Texto para leitura:
★ ★ ★ ★ ★
A menos de seis meses para a 30ª Conferência das Nações Unidas sobre as Mudanças Climáticas, o presidente da COP30, André Corrêa do Lago, falou com exclusividade à CNN sobre a expectativa para o evento.

Em uma entrevista ao correspondente Américo Martins, diretamente dos estúdios da CNN em Londres, o presidente da COP30 fez um balanço da Conferência de Bonn, na Alemanha, falou sobre os desafios de financiamento para o combate da mudança climática e abordou os questionamentos sobre a infraestrutura em Belém.

Corrêa do Lago garantiu que a sede da Cúpula do Clima será mantida e afirmou estar confiante no sucesso do evento.

Veja abaixo a entrevista:

CNN: Embaixador, vamos começar então com a questão de Bonn, que é considerada uma espécie de mini COP. Muitas negociações acontecem em Bonn, na Alemanha, onde fica a sede do organismo da ONU que controla mudanças climáticas. Foi o primeiro teste da presidência brasileira da COP. Qual é o balanço que o senhor faz dessa reunião?

André Corrêa do Lago, presidente da COP30: Olha, o balanço foi bom, e a realidade é que havia uma enorme expectativa porque a gente veio com muitas ideias novas, com uma equipe muito boa, e nós não sabemos muito bem como como seria a reação, porque, como você disse, é uma prévia da COP, mas é também a primeira reunião oficial depois da COP de Baku.

E na COP de Baku, como você sabe, vários países ficaram com um certo gosto amargo, sobretudo na área de financiamento. Então, a gente não sabia muito bem como os países reagiriam, e o Brasil propôs um caminho, inclusive, de avançar nos documentos que a gente teria que negociar também em Belém.

Podemos dizer que foi boa a reunião, porque a gente conseguiu avançar em vários documentos que estavam meio emperrados e que já vão chegar em Belém já bastante adiantados.

CNN: Quais são esses documentos em que houve progresso?

André Corrêa do Lago: Olha, tem dois temas muito caros aos países em desenvolvimento que estavam sendo tratados. Como você sabe, as negociações de mudança do clima são basicamente separadas entre mitigação e adaptação. Então, mitigação é quando você reduz as emissões, e a adaptação é quando você incorpora as mudanças do clima que já estão acontecendo na sua vida. Eu acho que um exemplo, infelizmente, que nós tivemos no ano passado foi Porto Alegre.

Porto Alegre poderia ter sido menos grave se a gente tivesse feito investimentos de adaptação, sabendo que vão aumentar as chuvas, sabendo da intensidade. Isso aconteceu também na Espanha, aconteceu em vários países do mundo. E aí nós tivemos também um caso muito claro que só a mitigação resolve, que é o caso dos rios sem água na Amazônia. Não há nada que você possa fazer para se adaptar a isso, né? Então, realmente é reduzir as emissões para reduzir a intensidade da mudança do clima.
★ ★ ★ ★ ★
Linhas de dados:
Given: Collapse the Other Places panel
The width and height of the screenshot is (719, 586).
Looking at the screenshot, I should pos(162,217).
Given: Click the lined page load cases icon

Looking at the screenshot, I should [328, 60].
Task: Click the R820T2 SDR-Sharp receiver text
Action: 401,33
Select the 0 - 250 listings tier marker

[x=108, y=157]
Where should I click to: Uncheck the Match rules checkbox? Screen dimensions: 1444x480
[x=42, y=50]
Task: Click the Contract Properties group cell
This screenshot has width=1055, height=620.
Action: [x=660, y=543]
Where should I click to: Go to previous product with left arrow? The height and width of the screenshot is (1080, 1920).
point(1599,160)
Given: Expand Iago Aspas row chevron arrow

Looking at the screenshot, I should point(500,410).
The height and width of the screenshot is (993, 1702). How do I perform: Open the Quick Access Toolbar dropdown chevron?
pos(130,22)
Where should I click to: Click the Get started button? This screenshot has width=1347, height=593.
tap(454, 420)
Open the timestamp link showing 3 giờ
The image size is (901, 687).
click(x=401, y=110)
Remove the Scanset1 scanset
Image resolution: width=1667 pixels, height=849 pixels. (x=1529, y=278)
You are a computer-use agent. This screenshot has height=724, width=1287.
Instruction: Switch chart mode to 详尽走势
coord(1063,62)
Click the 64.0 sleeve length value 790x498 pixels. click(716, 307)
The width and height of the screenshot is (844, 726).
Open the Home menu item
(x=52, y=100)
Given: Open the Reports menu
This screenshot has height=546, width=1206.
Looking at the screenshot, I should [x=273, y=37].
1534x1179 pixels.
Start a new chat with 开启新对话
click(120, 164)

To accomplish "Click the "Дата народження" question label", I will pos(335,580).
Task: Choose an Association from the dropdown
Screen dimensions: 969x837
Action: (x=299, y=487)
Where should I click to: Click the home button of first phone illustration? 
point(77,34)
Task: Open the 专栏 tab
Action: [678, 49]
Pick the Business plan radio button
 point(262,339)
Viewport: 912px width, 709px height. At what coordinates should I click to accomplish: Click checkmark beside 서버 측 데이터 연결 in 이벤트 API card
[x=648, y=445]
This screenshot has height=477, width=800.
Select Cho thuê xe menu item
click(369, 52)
★ ★ ★ ★ ★
Retome a entrevista sobre a COP30 logo após a última frase apresentada e dê continuidade a ela. As linhas não são necessárias para esta tarefa.

CNN: Falando em pagar conta, um dos grandes dramas que teremos — e temos em todas as COPs, não é algo só da COP de Belém — mas um dos grandes debates é como nós vamos fazer o mundo desenvolvido, que é o principal poluidor, o principal responsável pelas mudanças climáticas historicamente, assumir a conta que eles precisam pagar e chegar a US$ 1,3 trilhão? Em Bonn não houve grandes progressos. Como é que nós vamos chegar em Belém com essa conta? O mundo desenvolvido vai arcar com o custo?

André Corrêa do Lago: Teve uma decisão em Baku que foi de pedir para que o presidente da COP29, Mukhtar Babayev, e eu, presidente da COP 30, nós devemos apresentar um mapa do caminho para chegar a esse US$ 1,3 trilhão. Só que esse mapa do caminho vai ser uma proposta nossa, dos dois, com base em várias propostas que nós estamos recebendo de países, de organizações, de bancos de desenvolvimento.

Nós estamos juntando muitas ideias de como esse dinheiro poderia vir. Mas grande de parte desse desses recursos vão vir como investimento. Mas qual é a ironia? É que os países em desenvolvimento não só não recebem dinheiro público, como também são considerados de alto risco, e, portanto, também não recebem dinheiro privado.

Então, esses ajustes com o apoio de bancos de desenvolvimento, com apoio de várias instituições que existem, têm que ser estruturados de maneira mais eficiente, mas também de maneira muito mais rápida, porque a ciência nos mostra que há uma urgência climática, e a gente não tem tempo de passar 20 anos bolando um sistema financeiro que funciona. Ou seja, tem que fazer o mais rápido possível.

CNN: O mundo desenvolvido diz que não tem dinheiro para esse investimento no clima, mas esta semana, aqui na Europa, nós tivemos uma reunião da OTAN, e 31 dos 32 países da Otan concordaram em chegar a um investimento de 5% do seu PIB em defesa até 2035. Mas ninguém fala em destinar 5%, ou até mesmo 0.5% do PIB para clima. Como o senhor vê isso? 

André Corrêa do Lago: A crise da mudança do clima é muito diferente dessas outras. Primeiro, porque ela é constante, ou seja, não é o fato de você preferir gastar dinheiro em uma coisa ou na outra que vai fazer com que a crise do clima espere. Mas também porque a crise do clima tem um impacto muito grande sobre todos os temas que a gente tá falando, inclusive a questão de segurança.

Então, eu acho que há uma guerra que seria necessária, seria uma guerra contra o clima. A ministra Marina Silva menciona isso várias vezes. Essa realmente é uma guerra que é necessária e que traria resultados extremamente positivos para toda a população.

CNN: Um outro tema que é sempre lembrado nas COPs é a questão dos combustíveis fósseis. Qual é a sua expectativa especificamente em Belém do que pode sair acordado entre todos os países com relação ao petróleo?

André Corrêa do Lago: Pois é, as COPs tem várias dimensões, né? Então alguns resultados vão ser da reunião dos chefes de Estado. Outros resultados vão ser da negociação formal entre os países. E outros resultados vão vir da agenda de ação, que é toda essa programação que a gente tem na COP em que você envolve os atores que não negociam. São os governos de Estado, as prefeituras, a sociedade civil, investimento privado, tecnologia, todo esse sistema.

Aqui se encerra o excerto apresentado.